Search

Q&A: How Can Physics Teach Us About Climate Change?

Syukuro Manabe and Klaus Hasselmann’s work is central to showing the correlation between global warming, carbon dioxide level, and human activity.

This year, the Nobel Prize in Physics was awarded to three scientists, Syukuro Manabe, Klaus Hasselmann, and Giorgio Parisi, for their contributions to the understanding of complex systems. They each pioneered research on modeling Earth’s climate and the nature of disorder in physical systems. By awarding the prize to climate scientists for the first time, the committee conveyed a clear message: climate change study is a rigorous form of scientific research. 

So, how have scientists used physics to analyze climate change? 

In the 1960s, Manabe, now a climatologist at Princeton University, created mathematical models of the Earth’s climate to demonstrate how increased levels of carbon dioxide in the atmosphere raise the surface temperature. German meteorologist Hasselmann furthered the study by linking climate to the weather as a chaotic system, ultimately supporting that human activity, such as the generation of carbon dioxide emissions, is responsible for the change in climate. Both models are now foundational to the current understanding and research of climate change. 

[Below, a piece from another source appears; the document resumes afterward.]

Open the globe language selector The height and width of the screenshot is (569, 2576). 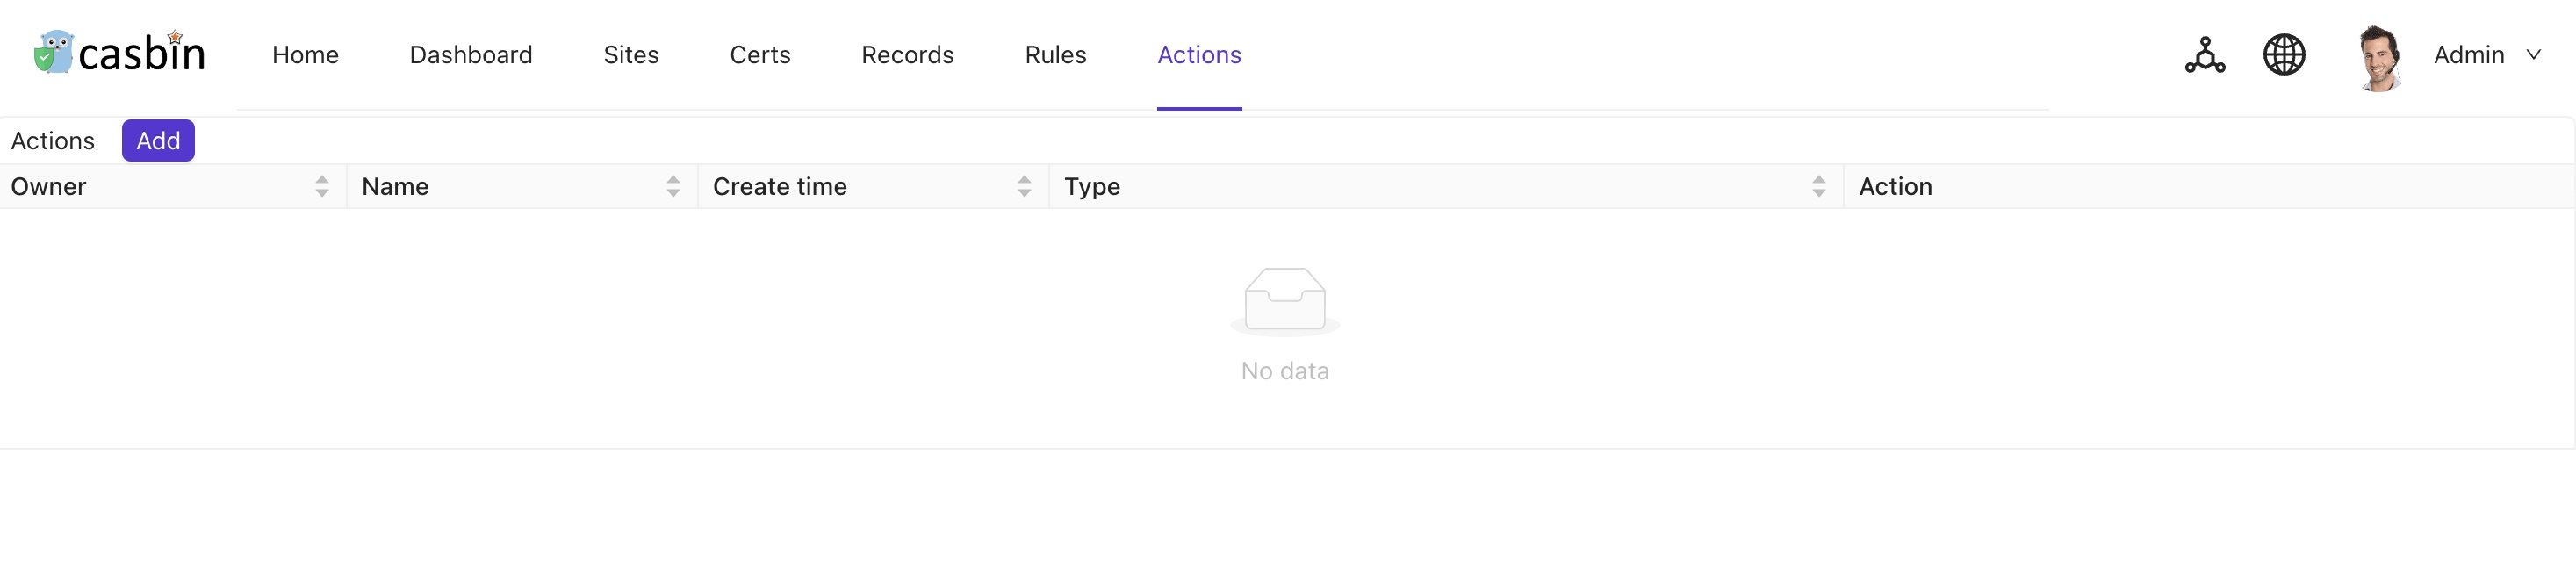(2284, 55)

Meanwhile, Parisi, an Italian physicist at the Sapienza University of Rome, focused on quantum field theory, a framework to construct models of subatomic particles. He used this to discover patterns from underlying disorder and fluctuations in complex systems. The idea of analyzing irregularities in a complex system is analogous to evaluating numerous variables in the Earth’s climate. 

Physics teaches us about climate change through mathematical models and complex systems. These physicists’ recognition by the Nobel Committee emphasizes the rigorous scientific foundation underlying the study of climate change, ultimately prompting us to take action.